The New York Racing Association board of trustees has rejected a bid by Magna Entertainment Corp. to become financial partners, NYRA chairman Barry Schwartz said.
The merger of the two entities, whose heads have butted over the years, has been secretly discussed the past two weeks, Schwartz confirmed March 10. Schwartz said the topic was first raised by MEC in October.
MEC, long interested in getting into the New York market, pitched its deep financial pockets to the cash-starved NYRA as the chief reason for a merger. Schwartz, sources said, would have been permitted to remain as chairman under the merged entity.

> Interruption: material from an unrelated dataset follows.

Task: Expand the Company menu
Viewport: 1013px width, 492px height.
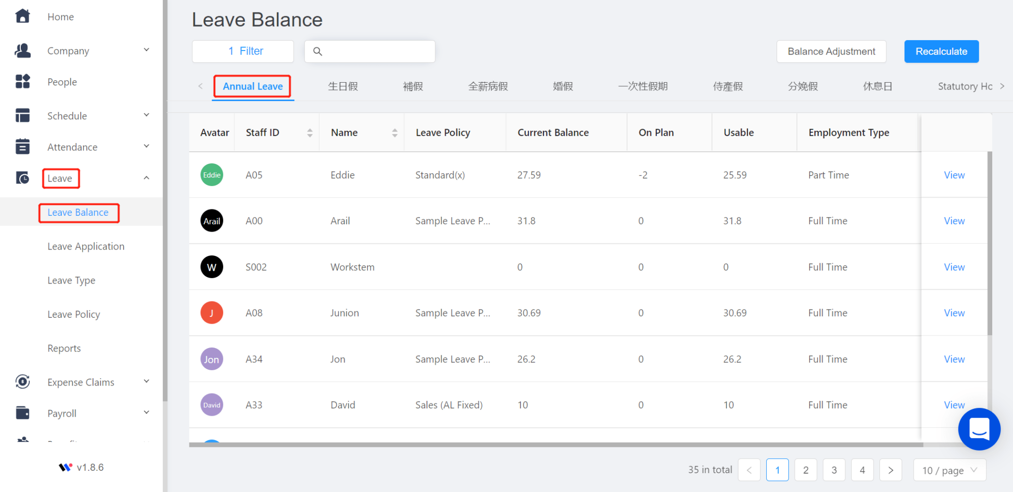Action: [x=146, y=50]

"Our board is not interested in a joint venture," Schwartz said just after the meeting broke up at Aqueduct. He said he and MEC chairman Frank Stronach never reached the stage of talking finances.
"The pitch was to join forces, to take NYRA private," Schwartz said. But the NYRA chairman said the board, after all its legal and financial problems the past couple years, rejected the offer.
"We're an independent organization that is going to continue doing what we are doing," Schwartz said. "Basically, we've gotten through some very difficult times, and we view NYRA's future as very bright."
MEC president Jim McAlpine couldn't immediately be reached for comment.
The merger offer came as MEC has hired a number of politically connected lobbyists in Albany. Besides being represented by former U.S. Sen. Alfonse D'Amato, the firm has hired Patricia Lynch, a former top aide to Assembly Speaker Sheldon Silver, and Kenneth Bruno, the son of Senate Majority Leader Joseph Bruno. The elder Bruno has long been NYRA's chief supporter at the capital.
Though sources said D'Amato is working for MEC, state lobbying records found no evidence of that. Lynch is making $110,000 for MEC this year, under the just-released lobbying records, while Bruno's lobbying firm is getting $180,000. The lobbyists either declined to be interviewed or didn't return calls for comment.
MEC's lobbyist hiring spree has been speculated for months. Lawmakers and others said they expected MEC to put on a big push to try to block NYRA's effort to get its franchise extended beyond 2007. NYRA wants at least a two-year extension--it had been in line for a five-year extension before its indictment, deferred prosecution and $3-million fine by federal prosecutors last year--to help in the financing of its video lottery terminal casino at Aqueduct.
Schwartz, who did battle with MEC several years ago over a bid to buy New York City Off-Track Betting Corp., said he expects MEC to try to stop the franchise extension. "They used the same group to buy (NYCOTB), D'Amato, and Lynch," he said. "That was the partnership that helped them try to buy OTB. They won that battle, but lost the war. Will they try to block the franchise extension? I would imagine they would. Will they be successful? I imagine they won't be successful."
Schwartz said the franchise extension to help NYRA get the VLTs running this year will be more important to the state than "pandering to Magna's lobbyists."
A NYRA and Magna merger, given the years of bad blood, would have sent shock waves through the racing industry, let alone the impact such a partnership could have on the nation's racing scene. But Schwartz insisted he and Stronach got along well during the discussions over a merger.
"I have no personal animosity towards him, and I don't think he has any toward me," Schwartz said.